## Given data

-- -- --

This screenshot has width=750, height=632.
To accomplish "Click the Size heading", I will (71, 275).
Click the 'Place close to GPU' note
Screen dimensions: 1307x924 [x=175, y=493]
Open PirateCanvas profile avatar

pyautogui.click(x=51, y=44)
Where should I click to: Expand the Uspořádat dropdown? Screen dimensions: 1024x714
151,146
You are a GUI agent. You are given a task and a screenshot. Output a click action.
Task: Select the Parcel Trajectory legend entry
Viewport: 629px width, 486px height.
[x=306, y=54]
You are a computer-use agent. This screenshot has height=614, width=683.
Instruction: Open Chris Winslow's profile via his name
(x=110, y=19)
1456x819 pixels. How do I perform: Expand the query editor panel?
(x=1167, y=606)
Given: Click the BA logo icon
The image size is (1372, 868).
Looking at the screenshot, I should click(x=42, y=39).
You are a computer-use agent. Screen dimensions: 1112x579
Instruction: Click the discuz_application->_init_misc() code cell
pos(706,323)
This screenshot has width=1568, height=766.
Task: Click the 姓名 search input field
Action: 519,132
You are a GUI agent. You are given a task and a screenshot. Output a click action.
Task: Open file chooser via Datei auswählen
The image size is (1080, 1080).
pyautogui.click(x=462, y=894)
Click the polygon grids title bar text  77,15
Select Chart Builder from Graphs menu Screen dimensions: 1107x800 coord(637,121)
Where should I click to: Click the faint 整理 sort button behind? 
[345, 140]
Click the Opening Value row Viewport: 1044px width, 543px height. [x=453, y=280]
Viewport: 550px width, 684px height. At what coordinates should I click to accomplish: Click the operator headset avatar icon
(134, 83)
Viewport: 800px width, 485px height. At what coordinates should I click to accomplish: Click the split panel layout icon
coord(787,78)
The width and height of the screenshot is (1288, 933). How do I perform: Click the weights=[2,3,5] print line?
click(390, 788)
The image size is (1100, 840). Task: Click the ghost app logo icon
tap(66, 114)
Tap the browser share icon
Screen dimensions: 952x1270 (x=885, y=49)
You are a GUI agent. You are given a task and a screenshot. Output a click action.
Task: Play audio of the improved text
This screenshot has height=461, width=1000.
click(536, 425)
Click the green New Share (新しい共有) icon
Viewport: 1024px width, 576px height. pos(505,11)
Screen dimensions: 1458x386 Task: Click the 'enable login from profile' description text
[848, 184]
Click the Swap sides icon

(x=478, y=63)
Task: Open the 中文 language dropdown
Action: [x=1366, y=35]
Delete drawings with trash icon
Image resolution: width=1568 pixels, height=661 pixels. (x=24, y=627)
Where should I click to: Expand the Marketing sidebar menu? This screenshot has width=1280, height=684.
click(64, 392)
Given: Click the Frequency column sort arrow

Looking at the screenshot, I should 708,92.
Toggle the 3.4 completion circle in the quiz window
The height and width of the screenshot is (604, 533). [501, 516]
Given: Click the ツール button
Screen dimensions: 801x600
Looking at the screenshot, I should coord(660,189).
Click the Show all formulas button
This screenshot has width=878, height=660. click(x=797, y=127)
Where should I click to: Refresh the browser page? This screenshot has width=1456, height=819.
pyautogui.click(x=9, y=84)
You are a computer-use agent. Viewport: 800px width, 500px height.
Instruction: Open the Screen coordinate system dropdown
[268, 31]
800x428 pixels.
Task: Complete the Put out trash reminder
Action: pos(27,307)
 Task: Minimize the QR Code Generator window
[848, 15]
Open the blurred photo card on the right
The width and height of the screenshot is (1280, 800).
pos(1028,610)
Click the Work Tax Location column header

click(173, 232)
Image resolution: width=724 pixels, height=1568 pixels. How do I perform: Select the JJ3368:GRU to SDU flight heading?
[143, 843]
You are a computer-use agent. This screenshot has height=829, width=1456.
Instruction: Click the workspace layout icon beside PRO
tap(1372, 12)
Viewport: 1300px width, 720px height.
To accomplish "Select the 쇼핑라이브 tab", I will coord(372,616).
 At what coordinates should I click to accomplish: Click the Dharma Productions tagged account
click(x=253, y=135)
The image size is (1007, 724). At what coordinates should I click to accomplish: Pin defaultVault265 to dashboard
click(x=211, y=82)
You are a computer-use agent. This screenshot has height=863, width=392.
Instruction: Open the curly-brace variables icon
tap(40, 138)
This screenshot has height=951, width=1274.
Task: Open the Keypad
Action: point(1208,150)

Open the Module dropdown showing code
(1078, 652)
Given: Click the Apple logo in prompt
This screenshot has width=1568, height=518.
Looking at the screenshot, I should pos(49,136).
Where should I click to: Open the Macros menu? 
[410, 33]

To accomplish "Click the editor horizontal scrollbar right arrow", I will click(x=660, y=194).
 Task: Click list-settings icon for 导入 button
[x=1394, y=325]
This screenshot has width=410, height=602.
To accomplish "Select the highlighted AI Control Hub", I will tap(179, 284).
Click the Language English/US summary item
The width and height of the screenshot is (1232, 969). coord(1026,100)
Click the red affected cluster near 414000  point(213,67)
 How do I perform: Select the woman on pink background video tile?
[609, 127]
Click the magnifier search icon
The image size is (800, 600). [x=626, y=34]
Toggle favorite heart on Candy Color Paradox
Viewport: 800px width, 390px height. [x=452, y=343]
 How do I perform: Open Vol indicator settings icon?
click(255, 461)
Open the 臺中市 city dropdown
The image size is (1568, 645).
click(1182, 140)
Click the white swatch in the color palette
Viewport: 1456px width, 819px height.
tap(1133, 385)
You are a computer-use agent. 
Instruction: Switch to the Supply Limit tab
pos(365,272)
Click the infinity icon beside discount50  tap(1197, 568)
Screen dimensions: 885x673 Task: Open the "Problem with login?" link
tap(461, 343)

-- -- --

## Direction
Rewrite all of the material above, swapping every "computer-use agent" for "desktop assistant" and leaving everything else unchanged.

## Answer to this exercise
This screenshot has width=750, height=632.
To accomplish "Click the Size heading", I will (71, 275).
Click the 'Place close to GPU' note
Screen dimensions: 1307x924 [x=175, y=493]
Open PirateCanvas profile avatar

pyautogui.click(x=51, y=44)
Where should I click to: Expand the Uspořádat dropdown? Screen dimensions: 1024x714
151,146
You are a GUI agent. You are given a task and a screenshot. Output a click action.
Task: Select the Parcel Trajectory legend entry
Viewport: 629px width, 486px height.
[x=306, y=54]
You are a desktop assistant. This screenshot has height=614, width=683.
Instruction: Open Chris Winslow's profile via his name
(x=110, y=19)
1456x819 pixels. How do I perform: Expand the query editor panel?
(x=1167, y=606)
Given: Click the BA logo icon
The image size is (1372, 868).
Looking at the screenshot, I should click(x=42, y=39).
You are a desktop assistant. Screen dimensions: 1112x579
Instruction: Click the discuz_application->_init_misc() code cell
pos(706,323)
This screenshot has width=1568, height=766.
Task: Click the 姓名 search input field
Action: 519,132
You are a GUI agent. You are given a task and a screenshot. Output a click action.
Task: Open file chooser via Datei auswählen
The image size is (1080, 1080).
pyautogui.click(x=462, y=894)
Click the polygon grids title bar text  77,15
Select Chart Builder from Graphs menu Screen dimensions: 1107x800 coord(637,121)
Where should I click to: Click the faint 整理 sort button behind? 
[345, 140]
Click the Opening Value row Viewport: 1044px width, 543px height. [x=453, y=280]
Viewport: 550px width, 684px height. At what coordinates should I click to accomplish: Click the operator headset avatar icon
(134, 83)
Viewport: 800px width, 485px height. At what coordinates should I click to accomplish: Click the split panel layout icon
coord(787,78)
The width and height of the screenshot is (1288, 933). How do I perform: Click the weights=[2,3,5] print line?
click(390, 788)
The image size is (1100, 840). Task: Click the ghost app logo icon
tap(66, 114)
Tap the browser share icon
Screen dimensions: 952x1270 (x=885, y=49)
You are a GUI agent. You are given a task and a screenshot. Output a click action.
Task: Play audio of the improved text
This screenshot has height=461, width=1000.
click(536, 425)
Click the green New Share (新しい共有) icon
Viewport: 1024px width, 576px height. pos(505,11)
Screen dimensions: 1458x386 Task: Click the 'enable login from profile' description text
[848, 184]
Click the Swap sides icon

(x=478, y=63)
Task: Open the 中文 language dropdown
Action: [x=1366, y=35]
Delete drawings with trash icon
Image resolution: width=1568 pixels, height=661 pixels. (x=24, y=627)
Where should I click to: Expand the Marketing sidebar menu? This screenshot has width=1280, height=684.
click(64, 392)
Given: Click the Frequency column sort arrow

Looking at the screenshot, I should 708,92.
Toggle the 3.4 completion circle in the quiz window
The height and width of the screenshot is (604, 533). [501, 516]
Given: Click the ツール button
Screen dimensions: 801x600
Looking at the screenshot, I should coord(660,189).
Click the Show all formulas button
This screenshot has width=878, height=660. click(x=797, y=127)
Where should I click to: Refresh the browser page? This screenshot has width=1456, height=819.
pyautogui.click(x=9, y=84)
You are a desktop assistant. Viewport: 800px width, 500px height.
Instruction: Open the Screen coordinate system dropdown
[268, 31]
800x428 pixels.
Task: Complete the Put out trash reminder
Action: pos(27,307)
 Task: Minimize the QR Code Generator window
[848, 15]
Open the blurred photo card on the right
The width and height of the screenshot is (1280, 800).
pos(1028,610)
Click the Work Tax Location column header

click(173, 232)
Image resolution: width=724 pixels, height=1568 pixels. How do I perform: Select the JJ3368:GRU to SDU flight heading?
[143, 843]
You are a desktop assistant. This screenshot has height=829, width=1456.
Instruction: Click the workspace layout icon beside PRO
tap(1372, 12)
Viewport: 1300px width, 720px height.
To accomplish "Select the 쇼핑라이브 tab", I will coord(372,616).
 At what coordinates should I click to accomplish: Click the Dharma Productions tagged account
click(x=253, y=135)
The image size is (1007, 724). At what coordinates should I click to accomplish: Pin defaultVault265 to dashboard
click(x=211, y=82)
You are a desktop assistant. This screenshot has height=863, width=392.
Instruction: Open the curly-brace variables icon
tap(40, 138)
This screenshot has height=951, width=1274.
Task: Open the Keypad
Action: point(1208,150)

Open the Module dropdown showing code
(1078, 652)
Given: Click the Apple logo in prompt
This screenshot has width=1568, height=518.
Looking at the screenshot, I should pos(49,136).
Where should I click to: Open the Macros menu? 
[410, 33]

To accomplish "Click the editor horizontal scrollbar right arrow", I will click(x=660, y=194).
 Task: Click list-settings icon for 导入 button
[x=1394, y=325]
This screenshot has width=410, height=602.
To accomplish "Select the highlighted AI Control Hub", I will tap(179, 284).
Click the Language English/US summary item
The width and height of the screenshot is (1232, 969). coord(1026,100)
Click the red affected cluster near 414000  point(213,67)
 How do I perform: Select the woman on pink background video tile?
[609, 127]
Click the magnifier search icon
The image size is (800, 600). [x=626, y=34]
Toggle favorite heart on Candy Color Paradox
Viewport: 800px width, 390px height. [x=452, y=343]
 How do I perform: Open Vol indicator settings icon?
click(255, 461)
Open the 臺中市 city dropdown
The image size is (1568, 645).
click(1182, 140)
Click the white swatch in the color palette
Viewport: 1456px width, 819px height.
tap(1133, 385)
You are a desktop assistant. 
Instruction: Switch to the Supply Limit tab
pos(365,272)
Click the infinity icon beside discount50  tap(1197, 568)
Screen dimensions: 885x673 Task: Open the "Problem with login?" link
tap(461, 343)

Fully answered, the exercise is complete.